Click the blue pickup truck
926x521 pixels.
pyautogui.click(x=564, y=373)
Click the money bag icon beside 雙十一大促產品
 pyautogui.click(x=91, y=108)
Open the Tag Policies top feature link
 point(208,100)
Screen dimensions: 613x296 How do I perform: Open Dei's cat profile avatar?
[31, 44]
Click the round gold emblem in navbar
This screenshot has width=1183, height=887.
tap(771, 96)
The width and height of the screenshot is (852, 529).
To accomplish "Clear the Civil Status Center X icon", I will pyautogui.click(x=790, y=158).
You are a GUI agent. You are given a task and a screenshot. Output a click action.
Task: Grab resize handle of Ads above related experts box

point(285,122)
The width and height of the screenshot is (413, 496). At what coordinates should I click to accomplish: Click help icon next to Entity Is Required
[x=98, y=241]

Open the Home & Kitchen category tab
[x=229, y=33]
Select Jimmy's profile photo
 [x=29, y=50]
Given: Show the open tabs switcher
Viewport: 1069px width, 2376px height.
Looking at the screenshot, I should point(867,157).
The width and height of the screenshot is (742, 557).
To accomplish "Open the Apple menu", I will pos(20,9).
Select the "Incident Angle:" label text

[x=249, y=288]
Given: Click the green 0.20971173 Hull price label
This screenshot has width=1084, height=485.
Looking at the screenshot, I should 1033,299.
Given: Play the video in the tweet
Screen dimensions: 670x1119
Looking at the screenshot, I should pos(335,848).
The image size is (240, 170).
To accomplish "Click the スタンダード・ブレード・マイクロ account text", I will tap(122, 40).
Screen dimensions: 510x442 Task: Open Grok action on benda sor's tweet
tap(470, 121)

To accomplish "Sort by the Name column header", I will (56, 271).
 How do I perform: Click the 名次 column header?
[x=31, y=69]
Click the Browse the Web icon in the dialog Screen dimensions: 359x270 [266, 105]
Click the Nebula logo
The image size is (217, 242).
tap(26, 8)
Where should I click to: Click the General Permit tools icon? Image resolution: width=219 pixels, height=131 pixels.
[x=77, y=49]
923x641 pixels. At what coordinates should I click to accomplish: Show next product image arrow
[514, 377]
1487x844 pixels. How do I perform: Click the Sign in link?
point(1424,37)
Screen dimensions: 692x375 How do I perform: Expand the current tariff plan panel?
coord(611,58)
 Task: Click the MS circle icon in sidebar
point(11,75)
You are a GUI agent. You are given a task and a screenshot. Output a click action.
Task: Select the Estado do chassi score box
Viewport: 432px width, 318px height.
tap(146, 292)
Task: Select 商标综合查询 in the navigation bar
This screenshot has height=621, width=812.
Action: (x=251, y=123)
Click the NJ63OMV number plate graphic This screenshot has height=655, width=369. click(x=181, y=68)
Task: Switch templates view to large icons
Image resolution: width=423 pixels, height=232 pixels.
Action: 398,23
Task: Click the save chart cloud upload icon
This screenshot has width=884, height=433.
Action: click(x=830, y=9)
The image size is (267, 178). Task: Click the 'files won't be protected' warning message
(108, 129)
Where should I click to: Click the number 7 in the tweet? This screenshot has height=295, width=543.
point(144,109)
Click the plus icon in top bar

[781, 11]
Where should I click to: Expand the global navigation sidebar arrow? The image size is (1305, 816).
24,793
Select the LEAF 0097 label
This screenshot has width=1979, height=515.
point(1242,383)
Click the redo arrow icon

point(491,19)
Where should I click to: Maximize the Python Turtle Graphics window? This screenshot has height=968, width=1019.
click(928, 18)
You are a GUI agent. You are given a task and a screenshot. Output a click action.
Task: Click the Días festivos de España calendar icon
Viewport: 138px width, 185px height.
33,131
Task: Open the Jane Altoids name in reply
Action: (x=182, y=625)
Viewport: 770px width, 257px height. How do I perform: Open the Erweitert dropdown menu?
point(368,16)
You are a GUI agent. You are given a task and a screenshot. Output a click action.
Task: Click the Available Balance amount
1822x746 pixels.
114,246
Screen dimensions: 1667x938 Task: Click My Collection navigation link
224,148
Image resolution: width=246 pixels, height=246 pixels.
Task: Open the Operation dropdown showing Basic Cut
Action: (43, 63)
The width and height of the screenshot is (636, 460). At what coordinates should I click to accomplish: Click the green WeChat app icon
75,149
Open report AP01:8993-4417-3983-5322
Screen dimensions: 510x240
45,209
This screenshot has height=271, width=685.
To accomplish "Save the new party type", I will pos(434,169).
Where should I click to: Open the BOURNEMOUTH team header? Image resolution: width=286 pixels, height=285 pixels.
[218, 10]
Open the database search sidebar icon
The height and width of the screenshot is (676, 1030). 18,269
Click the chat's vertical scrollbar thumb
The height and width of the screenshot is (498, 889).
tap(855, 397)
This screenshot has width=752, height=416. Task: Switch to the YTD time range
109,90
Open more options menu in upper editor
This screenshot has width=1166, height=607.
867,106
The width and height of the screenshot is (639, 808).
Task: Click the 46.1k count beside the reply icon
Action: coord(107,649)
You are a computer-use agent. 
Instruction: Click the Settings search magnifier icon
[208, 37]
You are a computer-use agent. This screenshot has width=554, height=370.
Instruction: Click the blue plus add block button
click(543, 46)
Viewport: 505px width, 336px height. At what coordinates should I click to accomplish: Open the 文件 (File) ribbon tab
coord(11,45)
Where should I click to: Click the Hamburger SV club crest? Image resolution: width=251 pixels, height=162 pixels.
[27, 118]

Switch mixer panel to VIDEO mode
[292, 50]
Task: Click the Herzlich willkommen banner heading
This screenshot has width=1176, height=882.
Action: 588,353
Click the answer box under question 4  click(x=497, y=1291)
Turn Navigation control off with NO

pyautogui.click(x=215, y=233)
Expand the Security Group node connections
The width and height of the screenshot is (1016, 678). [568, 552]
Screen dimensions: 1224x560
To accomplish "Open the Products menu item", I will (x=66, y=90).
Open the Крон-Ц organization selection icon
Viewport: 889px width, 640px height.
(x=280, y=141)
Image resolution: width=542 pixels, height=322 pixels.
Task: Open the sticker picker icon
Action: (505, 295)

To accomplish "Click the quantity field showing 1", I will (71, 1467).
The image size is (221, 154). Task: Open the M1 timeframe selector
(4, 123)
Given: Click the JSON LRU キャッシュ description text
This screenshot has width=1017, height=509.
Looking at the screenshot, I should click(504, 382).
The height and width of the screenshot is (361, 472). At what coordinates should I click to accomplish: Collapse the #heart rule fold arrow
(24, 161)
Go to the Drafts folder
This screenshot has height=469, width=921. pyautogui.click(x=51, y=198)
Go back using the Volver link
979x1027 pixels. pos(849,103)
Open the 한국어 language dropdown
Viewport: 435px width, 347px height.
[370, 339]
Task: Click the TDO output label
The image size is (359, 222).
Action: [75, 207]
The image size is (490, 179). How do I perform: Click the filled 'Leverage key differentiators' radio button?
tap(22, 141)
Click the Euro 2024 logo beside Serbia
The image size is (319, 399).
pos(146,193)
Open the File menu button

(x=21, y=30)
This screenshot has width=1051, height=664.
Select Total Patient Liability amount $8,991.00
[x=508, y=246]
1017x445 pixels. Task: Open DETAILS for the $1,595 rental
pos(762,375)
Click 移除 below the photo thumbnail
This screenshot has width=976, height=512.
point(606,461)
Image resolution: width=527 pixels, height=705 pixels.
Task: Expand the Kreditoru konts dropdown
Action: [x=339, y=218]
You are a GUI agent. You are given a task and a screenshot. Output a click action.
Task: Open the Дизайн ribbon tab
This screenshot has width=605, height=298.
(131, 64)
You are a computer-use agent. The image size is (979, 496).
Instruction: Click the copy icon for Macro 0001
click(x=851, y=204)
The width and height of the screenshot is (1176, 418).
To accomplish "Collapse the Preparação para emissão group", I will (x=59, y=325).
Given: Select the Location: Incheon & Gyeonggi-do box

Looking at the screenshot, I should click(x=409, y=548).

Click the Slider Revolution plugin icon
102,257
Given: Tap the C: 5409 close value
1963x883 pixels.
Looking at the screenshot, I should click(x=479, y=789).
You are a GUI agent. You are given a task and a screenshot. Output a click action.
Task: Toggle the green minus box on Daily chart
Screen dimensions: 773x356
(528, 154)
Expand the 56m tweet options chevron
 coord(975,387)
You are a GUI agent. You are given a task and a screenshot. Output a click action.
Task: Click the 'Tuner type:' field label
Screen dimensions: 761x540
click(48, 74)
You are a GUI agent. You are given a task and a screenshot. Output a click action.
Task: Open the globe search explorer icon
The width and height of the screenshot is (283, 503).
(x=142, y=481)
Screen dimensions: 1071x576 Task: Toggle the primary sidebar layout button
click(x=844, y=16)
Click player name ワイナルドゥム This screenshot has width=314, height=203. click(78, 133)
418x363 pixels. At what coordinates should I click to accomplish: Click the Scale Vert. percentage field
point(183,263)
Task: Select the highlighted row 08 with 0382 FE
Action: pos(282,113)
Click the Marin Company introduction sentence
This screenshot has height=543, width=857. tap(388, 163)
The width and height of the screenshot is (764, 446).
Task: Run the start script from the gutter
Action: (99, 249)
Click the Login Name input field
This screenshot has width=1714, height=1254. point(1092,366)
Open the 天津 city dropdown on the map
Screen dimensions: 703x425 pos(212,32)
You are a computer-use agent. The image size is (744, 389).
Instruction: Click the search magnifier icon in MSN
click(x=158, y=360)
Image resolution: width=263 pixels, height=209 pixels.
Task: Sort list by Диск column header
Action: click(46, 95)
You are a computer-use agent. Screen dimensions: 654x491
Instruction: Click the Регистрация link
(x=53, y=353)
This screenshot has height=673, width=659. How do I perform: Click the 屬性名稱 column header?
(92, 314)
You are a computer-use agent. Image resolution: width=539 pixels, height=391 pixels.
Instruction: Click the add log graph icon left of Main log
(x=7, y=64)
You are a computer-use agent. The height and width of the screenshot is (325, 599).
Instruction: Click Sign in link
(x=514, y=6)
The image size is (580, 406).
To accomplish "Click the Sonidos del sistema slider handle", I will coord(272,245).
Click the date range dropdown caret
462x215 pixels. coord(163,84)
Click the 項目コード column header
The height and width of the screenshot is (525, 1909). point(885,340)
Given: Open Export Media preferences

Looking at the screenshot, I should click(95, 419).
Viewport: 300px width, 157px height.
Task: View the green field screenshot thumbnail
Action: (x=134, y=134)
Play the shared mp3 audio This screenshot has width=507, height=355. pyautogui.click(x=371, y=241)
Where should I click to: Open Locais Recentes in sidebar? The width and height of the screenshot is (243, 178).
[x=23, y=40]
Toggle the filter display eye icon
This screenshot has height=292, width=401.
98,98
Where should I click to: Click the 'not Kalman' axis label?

§ §

What you need to do ▸ Report each line of the listing above that uses the word "type".

Task response ▸
To accomplish "Save the new party type", I will pos(434,169).
Task: Click the 'Tuner type:' field label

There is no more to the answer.